Dr Imran Mehmood is a SyMeCo postdoctoral fellow with Lero@UoG and is undertaking his fellowship under the supervision of Dr Brian Deegan.

Imran specialises in image quality for camera ISP pipelines, high dynamic range (HDR) imaging, perceptual colour science, and deep learning for autonomous systems. He holds a PhD in Optical Engineering from Zhejiang University, China, where he developed perceptual tone-mapping and natural colour reproduction algorithms for HDR imaging. Before joining SyMeCo, he worked as an AI Imaging Algorithm Engineer at Shenzhen Mikewei Culture Co., Ltd., designing image enhancement pipelines and developing large-scale machine-learning datasets for commercial vision applications. He has published peer-reviewed works in leading journals and conferences, including IEEE Access, Optics Express, JOSA A, and the Colour and Imaging Conference, covering HDR datasets, perceptual tone-mapping, colour correction, and image-quality evaluation methods. His research focuses on camera ISP pipelines, image quality, deep learning and computer-vision perception for autonomous driving under complex illumination conditions.

Imran’s SyMeCo research project, titled “Dynamic Contrast Management and Colour Constancy in Autonomous Vehicles for Real-Time Applications” will develop a comprehensive HDR and raw image dataset that captures real world driving conditions, along with deep learning models optimised for contrast enhancement and color constancy. The research incorporates human visual system modeling into computational imaging to improve the robustness and reliability of perception in autonomous driving systems.

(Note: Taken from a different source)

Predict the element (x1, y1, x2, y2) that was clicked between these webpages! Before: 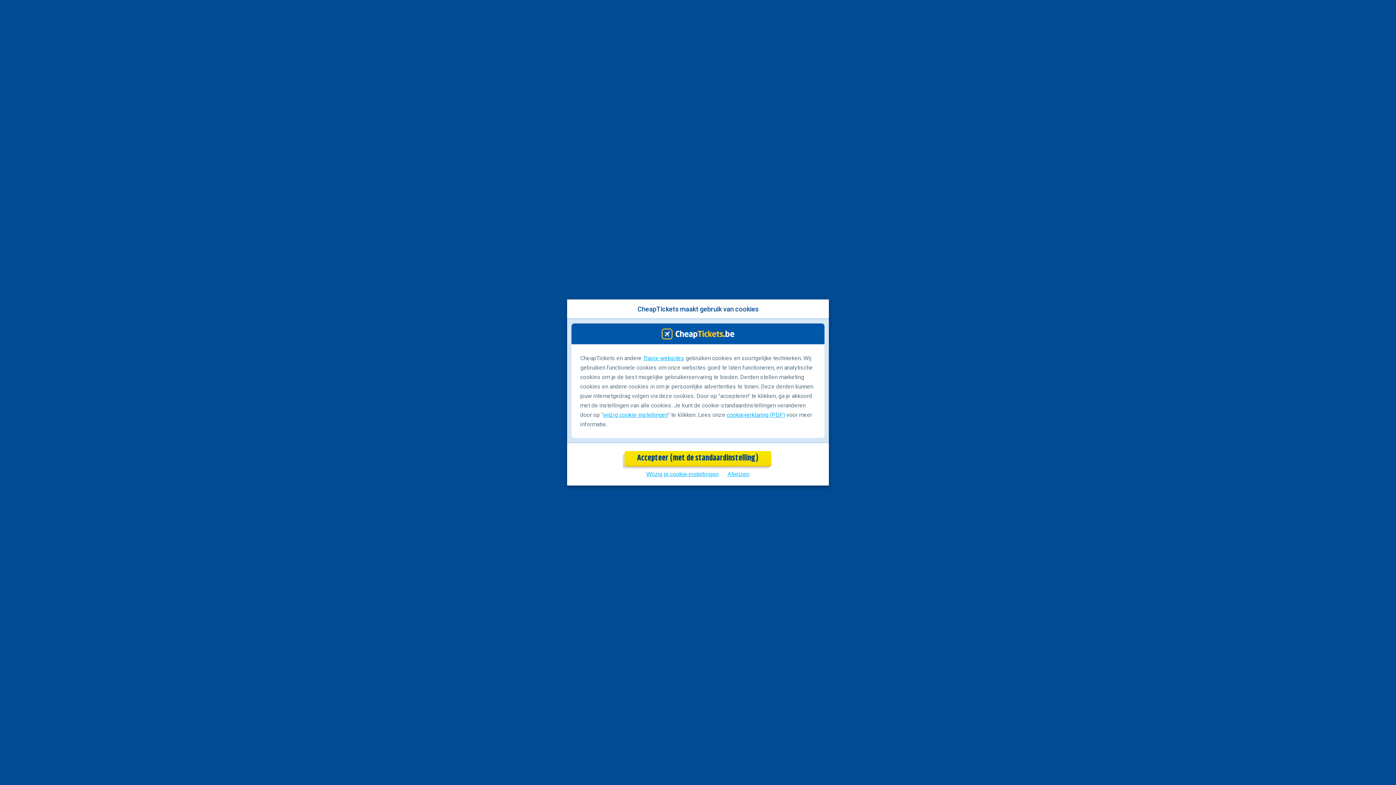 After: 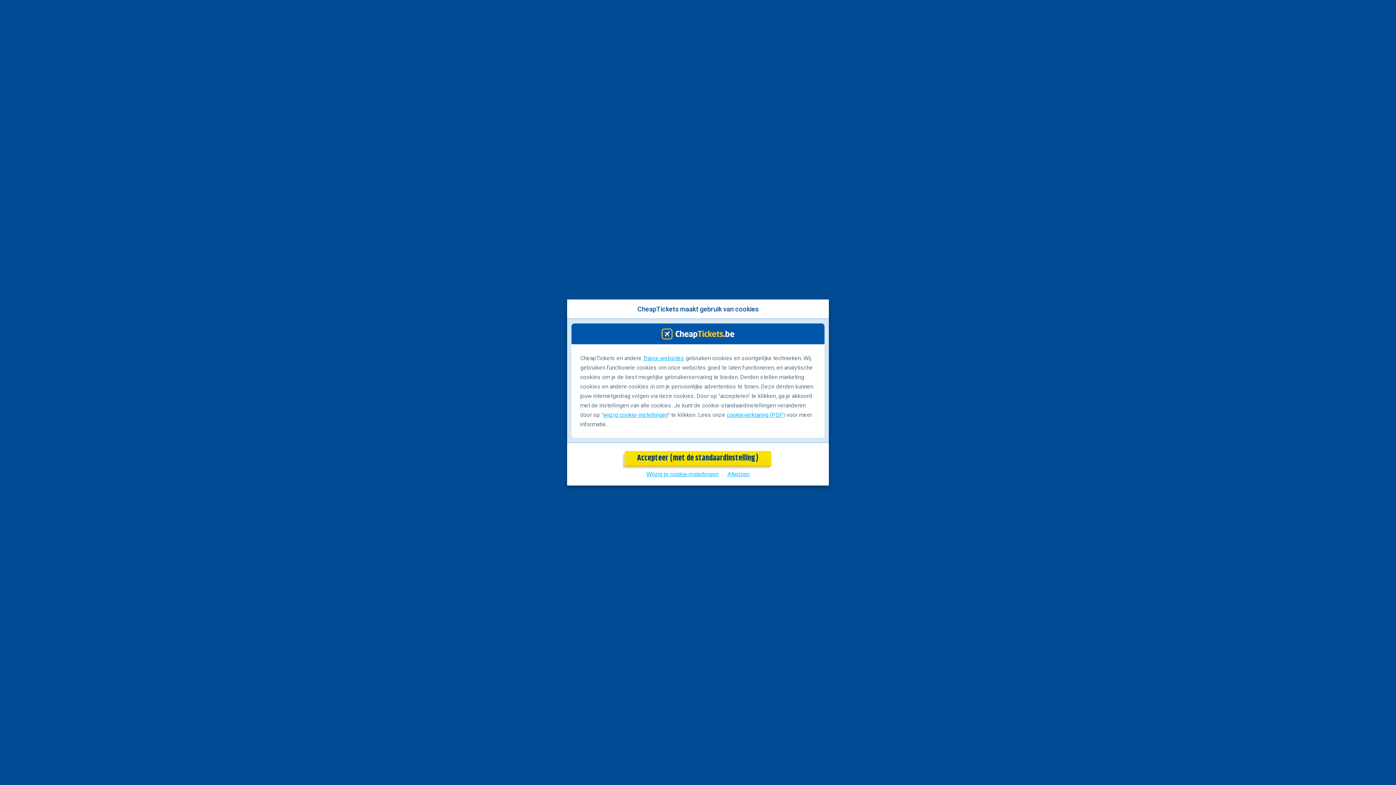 Action: bbox: (643, 354, 684, 361) label: Travix-websites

Expected impact – This research is expected to significantly improve visual perception in autonomous vehicles by ensuring reliable contrast and colour accuracy under all ambient lighting conditions. The dataset and models developed will: (i) Enhance object/lane/sign recognition in challenging illumination, (ii) Reduce perception failures that can compromise safety,
(iii) Provide the community with the first HDR-focused autonomous driving image resource, and (iv) Accelerate innovation in both academic research and industrial implementation

Ultimately, the impact aligns with safer and more trustworthy autonomous mobility in diverse real-world environments.

Interdisciplinary aspects – The project is inherently interdisciplinary, combining:

Computer Vision and Deep Learning for development of tone mapping algorithms and autonomous perception models
Colour and Optical Science for implementation of perceptual models of human vision for accurate colour reproduction
Autonomous Vehicle Systems Engineering for real time integration testing and evaluation of imaging algorithms
Data Science for design curation and management of structured HDR datasets

Collaboration with industrial partners such as Valeo and Future Mobility Campus Ireland further reinforces its multi-sector application focus.